Why Separate Genes?

Why Separate Genes?

In the genome, the genes coding for similar proteins that are regulated jointly are usually found nearby. But there are also genes that do not have this feature and yet are held together in the genome. Why separate, or not, some genes, ancestrally linked in the genome, is a question that now has a new scientific answer, as appears from an article published in the journal of Genome Research.

A study of the University of Barcelona demonstrates for the first time, how genes can be separated along the evolutionary lineages through the mechanism of retrotransposition, which is DNA synthesis from RNA through reverse transcriptase.

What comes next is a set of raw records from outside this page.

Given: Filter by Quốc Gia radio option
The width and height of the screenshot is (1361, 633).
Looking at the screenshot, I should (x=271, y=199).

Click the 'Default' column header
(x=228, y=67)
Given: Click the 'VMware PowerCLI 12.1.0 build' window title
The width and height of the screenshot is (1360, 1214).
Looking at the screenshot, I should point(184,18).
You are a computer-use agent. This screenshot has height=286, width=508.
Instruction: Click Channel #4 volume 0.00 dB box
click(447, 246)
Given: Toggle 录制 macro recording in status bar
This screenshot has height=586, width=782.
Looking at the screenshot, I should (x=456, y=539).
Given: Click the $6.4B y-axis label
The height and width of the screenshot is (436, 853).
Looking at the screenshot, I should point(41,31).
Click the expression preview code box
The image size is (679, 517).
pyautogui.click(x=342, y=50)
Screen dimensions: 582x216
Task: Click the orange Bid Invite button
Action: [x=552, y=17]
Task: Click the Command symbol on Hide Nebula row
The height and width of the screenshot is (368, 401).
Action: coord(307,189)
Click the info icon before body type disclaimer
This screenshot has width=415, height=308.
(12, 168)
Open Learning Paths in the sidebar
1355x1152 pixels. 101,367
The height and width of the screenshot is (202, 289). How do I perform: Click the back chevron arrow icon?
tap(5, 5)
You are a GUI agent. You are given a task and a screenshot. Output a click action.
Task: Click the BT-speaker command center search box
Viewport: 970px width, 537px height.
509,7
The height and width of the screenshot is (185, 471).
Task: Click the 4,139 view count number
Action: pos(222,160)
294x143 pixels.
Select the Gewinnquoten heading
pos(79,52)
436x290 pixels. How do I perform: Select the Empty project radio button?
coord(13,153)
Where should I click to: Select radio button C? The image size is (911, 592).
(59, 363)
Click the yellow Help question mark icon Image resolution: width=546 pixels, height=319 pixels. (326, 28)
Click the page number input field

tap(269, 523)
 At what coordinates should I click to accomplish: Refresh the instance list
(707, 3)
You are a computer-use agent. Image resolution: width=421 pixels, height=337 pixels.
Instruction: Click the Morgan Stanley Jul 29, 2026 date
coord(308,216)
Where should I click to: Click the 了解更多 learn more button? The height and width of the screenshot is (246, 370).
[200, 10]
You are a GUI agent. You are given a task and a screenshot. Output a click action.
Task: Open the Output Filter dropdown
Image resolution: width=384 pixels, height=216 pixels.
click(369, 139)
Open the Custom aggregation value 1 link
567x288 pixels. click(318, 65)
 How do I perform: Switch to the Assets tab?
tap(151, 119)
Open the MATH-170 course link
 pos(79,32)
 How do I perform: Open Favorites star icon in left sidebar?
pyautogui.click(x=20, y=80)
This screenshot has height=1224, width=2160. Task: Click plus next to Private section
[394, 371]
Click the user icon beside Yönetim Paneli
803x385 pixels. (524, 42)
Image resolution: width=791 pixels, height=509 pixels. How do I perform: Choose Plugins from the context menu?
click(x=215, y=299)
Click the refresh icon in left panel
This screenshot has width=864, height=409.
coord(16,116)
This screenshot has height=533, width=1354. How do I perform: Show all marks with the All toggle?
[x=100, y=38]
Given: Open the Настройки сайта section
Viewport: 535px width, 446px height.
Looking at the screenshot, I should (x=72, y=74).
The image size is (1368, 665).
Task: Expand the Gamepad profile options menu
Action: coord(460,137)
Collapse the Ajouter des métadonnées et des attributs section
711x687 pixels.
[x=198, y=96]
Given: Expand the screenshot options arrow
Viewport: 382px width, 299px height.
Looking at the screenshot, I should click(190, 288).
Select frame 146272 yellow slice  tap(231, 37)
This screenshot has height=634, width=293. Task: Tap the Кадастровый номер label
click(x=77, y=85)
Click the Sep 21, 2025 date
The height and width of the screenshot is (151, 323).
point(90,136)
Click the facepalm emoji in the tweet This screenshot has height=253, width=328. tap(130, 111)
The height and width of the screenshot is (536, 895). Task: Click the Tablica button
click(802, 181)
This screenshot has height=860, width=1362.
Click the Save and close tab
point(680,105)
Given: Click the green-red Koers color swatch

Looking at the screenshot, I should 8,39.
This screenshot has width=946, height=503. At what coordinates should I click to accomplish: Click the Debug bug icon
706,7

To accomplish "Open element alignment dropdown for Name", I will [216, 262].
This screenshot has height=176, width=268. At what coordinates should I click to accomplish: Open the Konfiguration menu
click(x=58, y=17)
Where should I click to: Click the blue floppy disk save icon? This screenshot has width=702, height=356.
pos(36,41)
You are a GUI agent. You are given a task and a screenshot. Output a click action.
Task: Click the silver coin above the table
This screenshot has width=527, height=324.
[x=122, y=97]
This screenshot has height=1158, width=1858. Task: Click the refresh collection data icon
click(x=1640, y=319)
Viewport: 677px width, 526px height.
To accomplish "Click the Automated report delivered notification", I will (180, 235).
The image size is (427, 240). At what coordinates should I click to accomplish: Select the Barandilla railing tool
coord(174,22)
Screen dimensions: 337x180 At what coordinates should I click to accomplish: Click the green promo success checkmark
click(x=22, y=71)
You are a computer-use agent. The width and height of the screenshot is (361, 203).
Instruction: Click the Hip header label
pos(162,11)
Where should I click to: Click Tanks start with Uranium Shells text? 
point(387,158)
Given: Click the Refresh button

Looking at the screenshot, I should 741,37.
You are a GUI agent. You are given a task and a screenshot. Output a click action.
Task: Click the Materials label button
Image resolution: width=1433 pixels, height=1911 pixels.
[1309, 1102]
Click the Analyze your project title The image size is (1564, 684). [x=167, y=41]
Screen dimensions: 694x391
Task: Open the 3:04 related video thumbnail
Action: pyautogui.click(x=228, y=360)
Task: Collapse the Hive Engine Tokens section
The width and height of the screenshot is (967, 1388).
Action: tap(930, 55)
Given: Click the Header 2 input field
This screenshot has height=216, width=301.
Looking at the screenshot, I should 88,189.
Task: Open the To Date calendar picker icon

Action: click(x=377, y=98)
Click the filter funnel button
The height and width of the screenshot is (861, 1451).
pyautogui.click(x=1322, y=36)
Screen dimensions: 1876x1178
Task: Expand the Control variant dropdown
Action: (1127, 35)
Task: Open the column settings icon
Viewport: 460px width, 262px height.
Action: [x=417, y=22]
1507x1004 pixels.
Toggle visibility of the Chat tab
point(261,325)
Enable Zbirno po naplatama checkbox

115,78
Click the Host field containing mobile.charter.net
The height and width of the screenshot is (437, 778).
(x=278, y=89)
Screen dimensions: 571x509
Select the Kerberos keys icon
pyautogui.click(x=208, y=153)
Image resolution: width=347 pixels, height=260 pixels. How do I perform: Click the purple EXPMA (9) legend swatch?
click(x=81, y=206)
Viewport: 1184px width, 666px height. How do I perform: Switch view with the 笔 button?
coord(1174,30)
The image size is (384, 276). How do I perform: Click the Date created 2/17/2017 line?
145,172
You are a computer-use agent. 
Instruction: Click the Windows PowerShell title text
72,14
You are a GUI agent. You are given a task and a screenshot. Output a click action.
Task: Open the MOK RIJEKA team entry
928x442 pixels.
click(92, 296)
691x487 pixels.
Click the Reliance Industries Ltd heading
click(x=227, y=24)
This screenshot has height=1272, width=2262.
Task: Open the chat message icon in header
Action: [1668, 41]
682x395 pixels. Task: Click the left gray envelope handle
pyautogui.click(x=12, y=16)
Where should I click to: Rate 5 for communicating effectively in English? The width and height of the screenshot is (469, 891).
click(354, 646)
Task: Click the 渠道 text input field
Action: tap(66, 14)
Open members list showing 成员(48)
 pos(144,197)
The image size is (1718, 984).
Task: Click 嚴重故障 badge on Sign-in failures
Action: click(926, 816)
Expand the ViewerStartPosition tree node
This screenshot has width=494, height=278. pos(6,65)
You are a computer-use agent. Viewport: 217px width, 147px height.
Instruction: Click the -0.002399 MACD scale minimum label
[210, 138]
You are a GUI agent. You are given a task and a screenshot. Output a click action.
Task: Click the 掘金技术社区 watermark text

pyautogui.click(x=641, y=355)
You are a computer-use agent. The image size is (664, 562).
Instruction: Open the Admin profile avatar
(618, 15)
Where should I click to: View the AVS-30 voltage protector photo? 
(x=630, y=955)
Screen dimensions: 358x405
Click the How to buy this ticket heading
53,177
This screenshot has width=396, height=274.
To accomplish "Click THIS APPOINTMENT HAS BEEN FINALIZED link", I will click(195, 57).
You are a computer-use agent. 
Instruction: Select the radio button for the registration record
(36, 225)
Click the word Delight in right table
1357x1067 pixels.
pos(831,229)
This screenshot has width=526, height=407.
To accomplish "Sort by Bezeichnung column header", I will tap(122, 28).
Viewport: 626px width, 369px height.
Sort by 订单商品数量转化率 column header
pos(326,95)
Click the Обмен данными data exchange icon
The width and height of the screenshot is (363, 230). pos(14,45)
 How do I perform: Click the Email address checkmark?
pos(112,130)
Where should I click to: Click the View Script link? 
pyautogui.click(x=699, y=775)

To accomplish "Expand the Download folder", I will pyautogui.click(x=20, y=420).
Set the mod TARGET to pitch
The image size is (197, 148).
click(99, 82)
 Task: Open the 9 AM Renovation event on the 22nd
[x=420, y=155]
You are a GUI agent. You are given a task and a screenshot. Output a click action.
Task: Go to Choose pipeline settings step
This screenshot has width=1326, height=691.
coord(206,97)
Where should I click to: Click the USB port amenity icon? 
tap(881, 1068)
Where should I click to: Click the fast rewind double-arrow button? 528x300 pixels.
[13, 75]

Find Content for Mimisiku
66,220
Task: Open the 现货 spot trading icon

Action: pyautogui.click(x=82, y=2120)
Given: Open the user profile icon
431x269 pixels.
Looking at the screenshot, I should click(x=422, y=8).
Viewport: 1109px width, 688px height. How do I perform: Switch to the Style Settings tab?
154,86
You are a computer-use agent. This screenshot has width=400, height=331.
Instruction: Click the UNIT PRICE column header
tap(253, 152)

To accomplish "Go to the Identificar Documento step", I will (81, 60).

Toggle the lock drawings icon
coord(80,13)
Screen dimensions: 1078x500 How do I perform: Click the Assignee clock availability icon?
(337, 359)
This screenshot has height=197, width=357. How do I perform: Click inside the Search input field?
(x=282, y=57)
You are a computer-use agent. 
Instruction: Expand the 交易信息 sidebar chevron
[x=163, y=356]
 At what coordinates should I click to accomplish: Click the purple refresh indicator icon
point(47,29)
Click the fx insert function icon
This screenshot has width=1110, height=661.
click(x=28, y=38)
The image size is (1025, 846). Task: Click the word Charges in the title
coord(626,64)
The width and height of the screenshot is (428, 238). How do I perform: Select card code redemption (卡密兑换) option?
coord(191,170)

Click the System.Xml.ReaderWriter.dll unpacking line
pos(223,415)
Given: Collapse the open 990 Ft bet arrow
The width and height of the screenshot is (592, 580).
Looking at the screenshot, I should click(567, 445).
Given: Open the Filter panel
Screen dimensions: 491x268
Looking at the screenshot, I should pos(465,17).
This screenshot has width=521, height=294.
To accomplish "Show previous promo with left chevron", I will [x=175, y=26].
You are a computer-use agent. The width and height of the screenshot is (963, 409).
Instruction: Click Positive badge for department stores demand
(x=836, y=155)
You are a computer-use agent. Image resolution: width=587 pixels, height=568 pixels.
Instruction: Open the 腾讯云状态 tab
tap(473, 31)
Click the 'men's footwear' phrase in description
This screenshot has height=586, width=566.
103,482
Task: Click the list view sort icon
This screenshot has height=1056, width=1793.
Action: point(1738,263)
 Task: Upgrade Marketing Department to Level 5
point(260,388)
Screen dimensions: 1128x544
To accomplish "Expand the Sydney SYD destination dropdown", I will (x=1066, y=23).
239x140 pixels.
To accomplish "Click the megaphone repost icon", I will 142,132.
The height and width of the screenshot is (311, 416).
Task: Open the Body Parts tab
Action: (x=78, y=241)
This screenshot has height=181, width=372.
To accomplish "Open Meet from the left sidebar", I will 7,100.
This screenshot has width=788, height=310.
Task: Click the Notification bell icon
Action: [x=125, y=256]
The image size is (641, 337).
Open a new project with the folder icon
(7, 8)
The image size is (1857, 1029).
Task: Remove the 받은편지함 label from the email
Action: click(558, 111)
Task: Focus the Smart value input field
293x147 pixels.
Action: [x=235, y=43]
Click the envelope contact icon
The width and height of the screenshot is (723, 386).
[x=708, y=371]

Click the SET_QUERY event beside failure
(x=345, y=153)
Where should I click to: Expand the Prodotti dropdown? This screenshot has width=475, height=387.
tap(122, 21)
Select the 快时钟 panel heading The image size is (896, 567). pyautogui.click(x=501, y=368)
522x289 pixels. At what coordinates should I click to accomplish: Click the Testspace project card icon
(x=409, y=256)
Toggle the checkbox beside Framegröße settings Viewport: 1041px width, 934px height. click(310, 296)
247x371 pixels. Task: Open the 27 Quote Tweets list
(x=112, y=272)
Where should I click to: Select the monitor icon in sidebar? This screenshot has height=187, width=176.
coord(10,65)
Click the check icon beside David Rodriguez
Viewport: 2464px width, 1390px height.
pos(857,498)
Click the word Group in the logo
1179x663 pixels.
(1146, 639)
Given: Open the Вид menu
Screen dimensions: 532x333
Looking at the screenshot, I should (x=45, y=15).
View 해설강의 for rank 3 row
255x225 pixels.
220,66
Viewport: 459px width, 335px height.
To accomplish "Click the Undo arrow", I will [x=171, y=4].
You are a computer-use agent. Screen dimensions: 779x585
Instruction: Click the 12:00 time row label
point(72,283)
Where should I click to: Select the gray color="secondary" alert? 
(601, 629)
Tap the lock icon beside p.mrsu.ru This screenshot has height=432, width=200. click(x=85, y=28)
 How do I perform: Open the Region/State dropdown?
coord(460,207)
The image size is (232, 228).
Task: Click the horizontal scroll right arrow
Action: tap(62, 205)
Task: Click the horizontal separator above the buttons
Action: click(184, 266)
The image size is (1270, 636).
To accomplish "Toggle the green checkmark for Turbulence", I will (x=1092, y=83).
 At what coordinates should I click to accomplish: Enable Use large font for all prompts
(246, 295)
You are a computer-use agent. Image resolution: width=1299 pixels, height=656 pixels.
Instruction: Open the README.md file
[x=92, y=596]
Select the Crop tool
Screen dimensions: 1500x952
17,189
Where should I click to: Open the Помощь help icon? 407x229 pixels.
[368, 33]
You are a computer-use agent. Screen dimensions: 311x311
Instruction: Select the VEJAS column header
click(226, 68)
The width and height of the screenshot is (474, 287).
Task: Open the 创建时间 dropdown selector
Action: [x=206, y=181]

Sign the new study, the researchers Jordi Garcia-Fernandez, Ignacio Maeso and Manuel Irimia, Department of Genetics and Institute of Biomedicine, University of Barcelona (IBUB), scientists from the teams led by Jose Luis Gomez-Skarmeta (Andalusian Center for Developmental Biology, CSIC), and Sonsoles Campuzano, Center for Molecular Biology Severo Ochoa, CSIC, and experts from the National University of Singapore.

The human genome contains many retro secuencias, i.e. segments that are the result of reverse transcription of RNA and integration of new DNA at new points of the genome. Reverse transcriptase, an enzyme that participates in the synthesis and maintenance of telomeres (chromosome ends), is responsible for this particular molecular mechanism.

As a preview, the new paper describes how the retrotransposition has also helped decouple genes that were coming in a million years in evolution. “Until now, only two known mechanisms to separate genes: complete genome duplication and loss of one copy and tandem duplication and loss of one copy, some molecular processes that have taken place at different times of the biological evolution. In the new paper, we describe for the first time a new way of separation between genes”, explains Jordi Garcia-Fernandez.

The work of Genome Research, focused on the field of genomic architecture is based on the study of gene Sosondowah that topographic scale is adjacent to the Iroquois genes, a gene cluster involved in neurogenesis in the Drosophila nervous system and vertebrates. “Iroquois genes – Garcia-Fernandez – points are flanked by extensive areas that are deserts gene, i.e., very poor areas of the genome in genes and tend to double. In the genome of vertebrates, in particular, there are over 3,000 ultra conserved regulatory regions, and some of these areas are located within the Iroquois complex”.

According to the authors, for most metazoans studied, the gene Sosondowah (Sowah) would be tied to the Iroquois, because Sowah contains in its introns (non-coding regions), a series of key regulatory regions for genes Iroquois. 

In vertebrates, however, would have escaped Sosondowah through retrotransposition mechanisms in an evolutionary scenario described now as a scoop, and characterized by the conservation of gene Sosondowah introns and loss of the exons (coding regions) along biological evolution.